= Task directions =
Print the lines that run from the line with "Task: Click the" to the line with "Click the dropdown", keeping both end lines, exactly as they appear in the entries below, and nothing else.

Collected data
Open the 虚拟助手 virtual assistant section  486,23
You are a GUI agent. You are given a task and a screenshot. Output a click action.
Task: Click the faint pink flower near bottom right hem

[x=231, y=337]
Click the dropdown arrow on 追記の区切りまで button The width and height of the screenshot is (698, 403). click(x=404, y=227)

==

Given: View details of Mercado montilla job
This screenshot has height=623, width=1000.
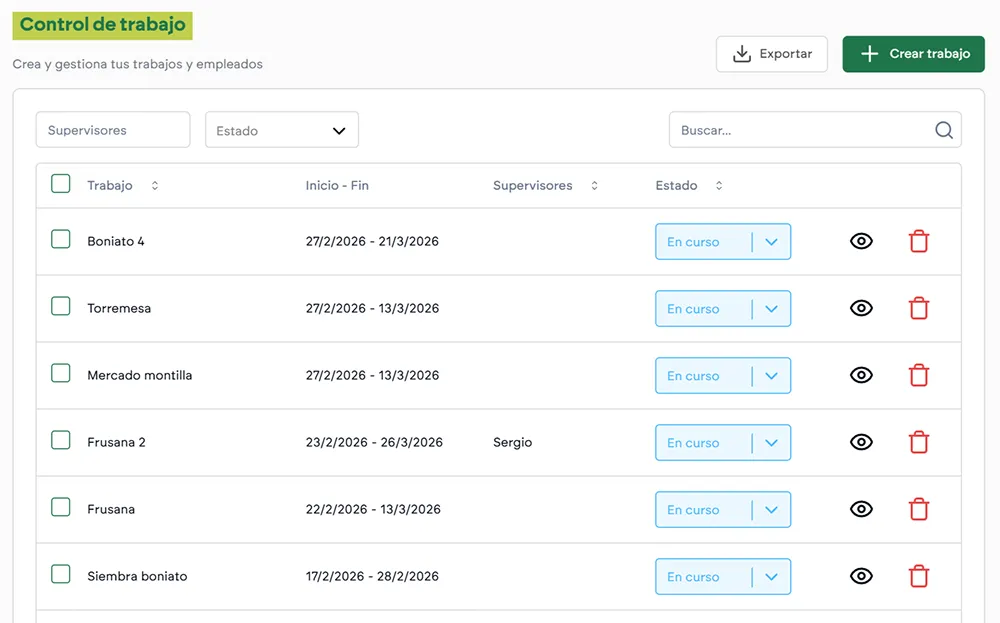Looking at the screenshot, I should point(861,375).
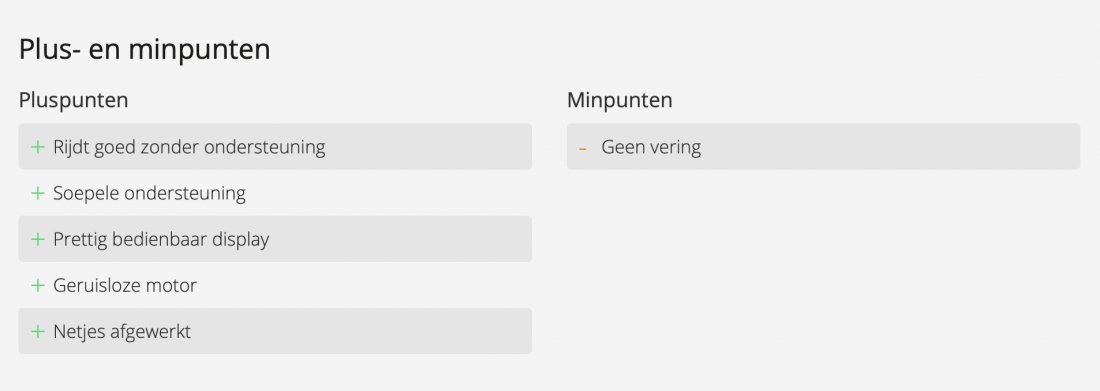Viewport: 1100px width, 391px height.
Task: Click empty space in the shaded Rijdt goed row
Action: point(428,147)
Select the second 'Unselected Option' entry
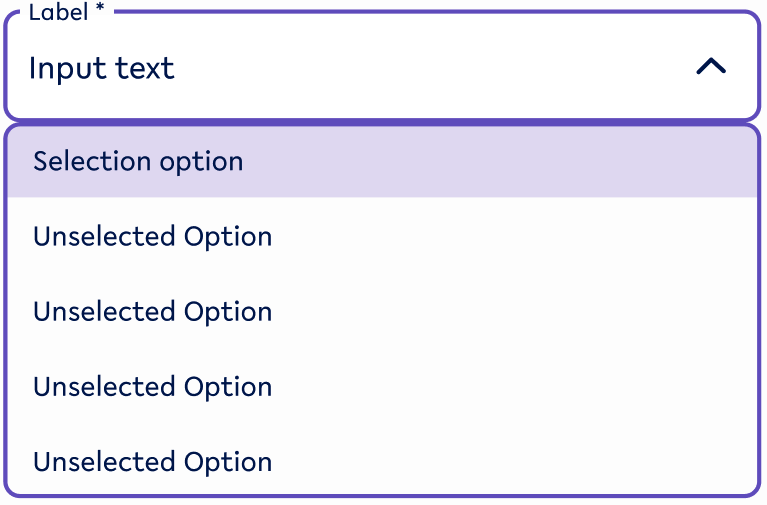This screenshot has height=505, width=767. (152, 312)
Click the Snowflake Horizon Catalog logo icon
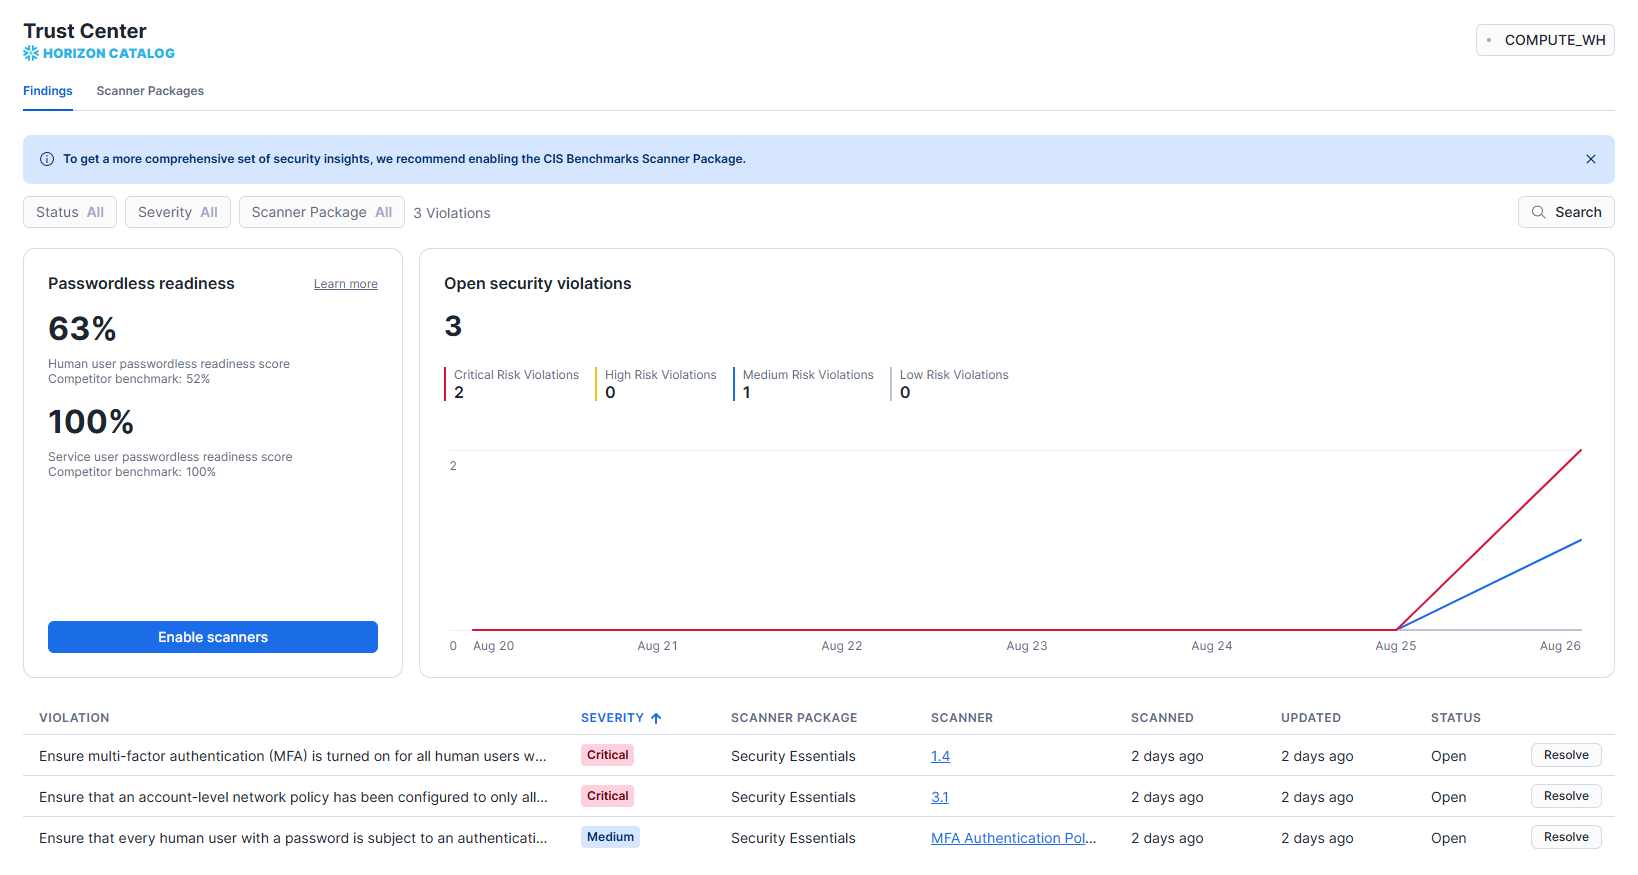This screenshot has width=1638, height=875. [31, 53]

= Solved exercise =
Task: Click the faint pink flower near bottom right hem

[x=231, y=337]
Click the dropdown arrow on 追記の区切りまで button The width and height of the screenshot is (698, 403). click(x=404, y=227)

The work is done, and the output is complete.